>>

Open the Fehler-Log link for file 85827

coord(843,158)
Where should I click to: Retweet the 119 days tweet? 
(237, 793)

<<
>>

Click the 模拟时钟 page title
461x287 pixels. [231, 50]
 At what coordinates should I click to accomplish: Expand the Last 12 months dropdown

<<

*What is needed:* Would you copy out exactly the lines above that start at the one containing "Click the 模拟时钟 page title" and end at the one containing "At what coordinates", inclusive?

*Answer section:*
Click the 模拟时钟 page title
461x287 pixels. [231, 50]
 At what coordinates should I click to accomplish: Expand the Last 12 months dropdown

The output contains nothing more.